Last week Mervyn King warned that the UK is likely to see the sharpest fall in real wages in 2011 since the 1920s. For the ten million workers in the UK earning less than £15,000 a year - many living at the edge of their means - rapidly rising food and energy prices make life increasingly difficult.
As we emphasised in our latest report Welfare to What? published yesterday, the Coalition must focus on expanding the opportunities for the Bottom Ten Million if they are to make major inroads in poverty and worklessness.

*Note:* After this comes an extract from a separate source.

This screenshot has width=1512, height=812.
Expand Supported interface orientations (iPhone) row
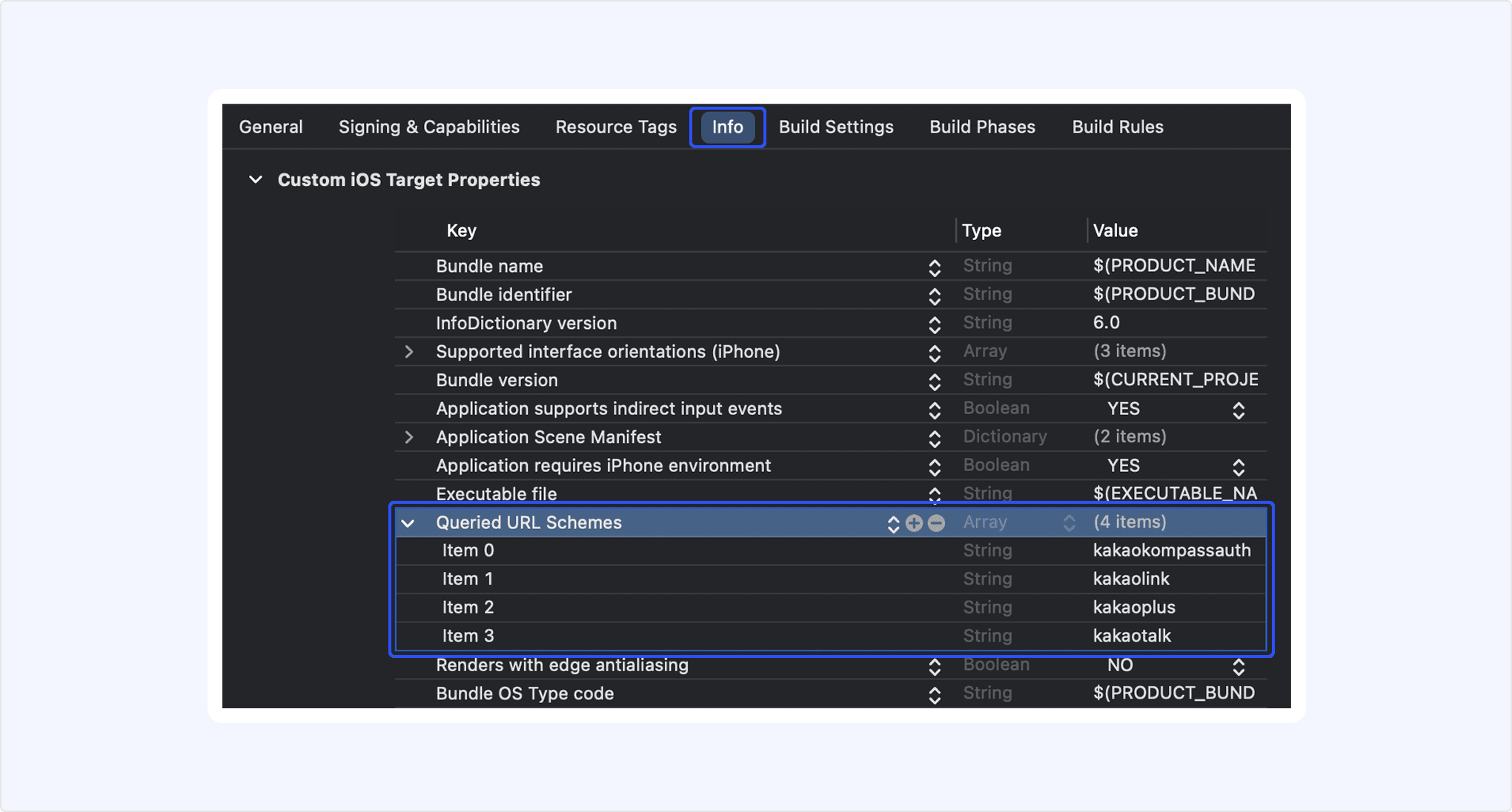408,352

The long 'tail' of low skill, low quality work in the UK means that, for many, a job does not provide the income needed to allow a minimum acceptable standard of living in the UK. All too often people are trapped in cycles between low quality jobs, with limited opportunity for progression and unemployment. And over the course of the recession it is low earners who were most vulnerable to job loss and pay reductions.

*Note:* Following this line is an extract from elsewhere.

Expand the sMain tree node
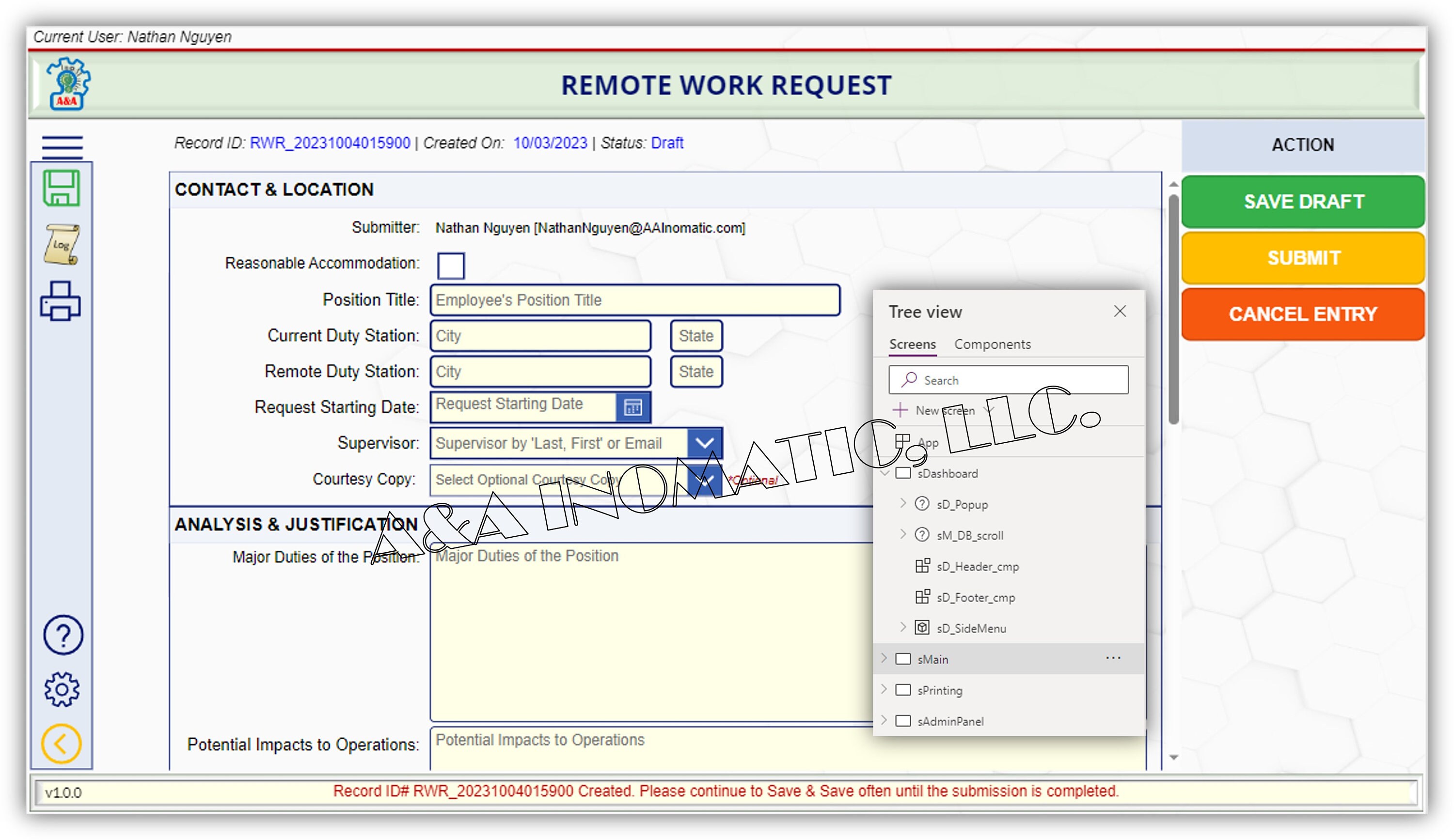The width and height of the screenshot is (1454, 840). pos(885,659)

As the cuts in welfare spending bite, it is low paid workers again who will be amongst the hardest hit. Working tax credits potentially made it easier for low paid workers to accept reduced hours and smaller pay rises - with a freeze from April the relative impact on in-work poverty will be reduced.
Policy makers urgently need to consider a wider range of policy measures in parallel with tax credits and the national minimum wage in order to combat in-work poverty. The Growth Review set to inform the Budget in March needs to consider how the economy can provide opportunities for all. A key challenge here is how to improve the performance of low wage businesses.

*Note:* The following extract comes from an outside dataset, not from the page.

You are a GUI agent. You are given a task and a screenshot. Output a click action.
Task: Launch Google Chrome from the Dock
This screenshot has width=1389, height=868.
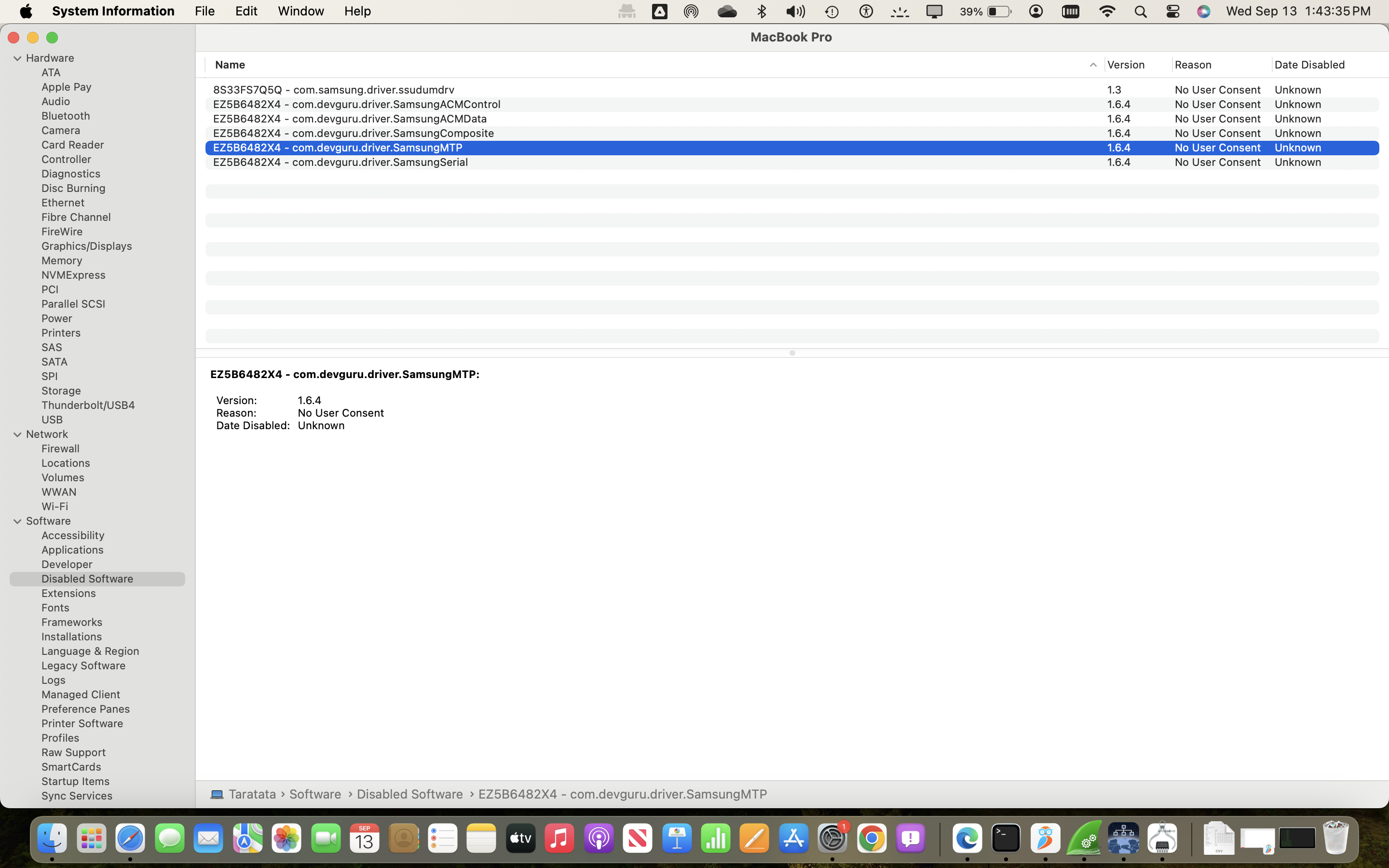(872, 838)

Many of the jobs lost in the recession are unlikely to return in the recovery and the data shows early signs of a return to the hourglass reminiscent of the 1980s and early 1990s. Without further intervention - and more, better quality jobs - the Bottom Ten Million are at risk of being left further behind.
The Bottom Ten Million research programme will explore these challenges in greater depth over the next two years, looking at what priority measures need to be taken if all UK citizens are to share in the sources of growth and prosperity over the next decade.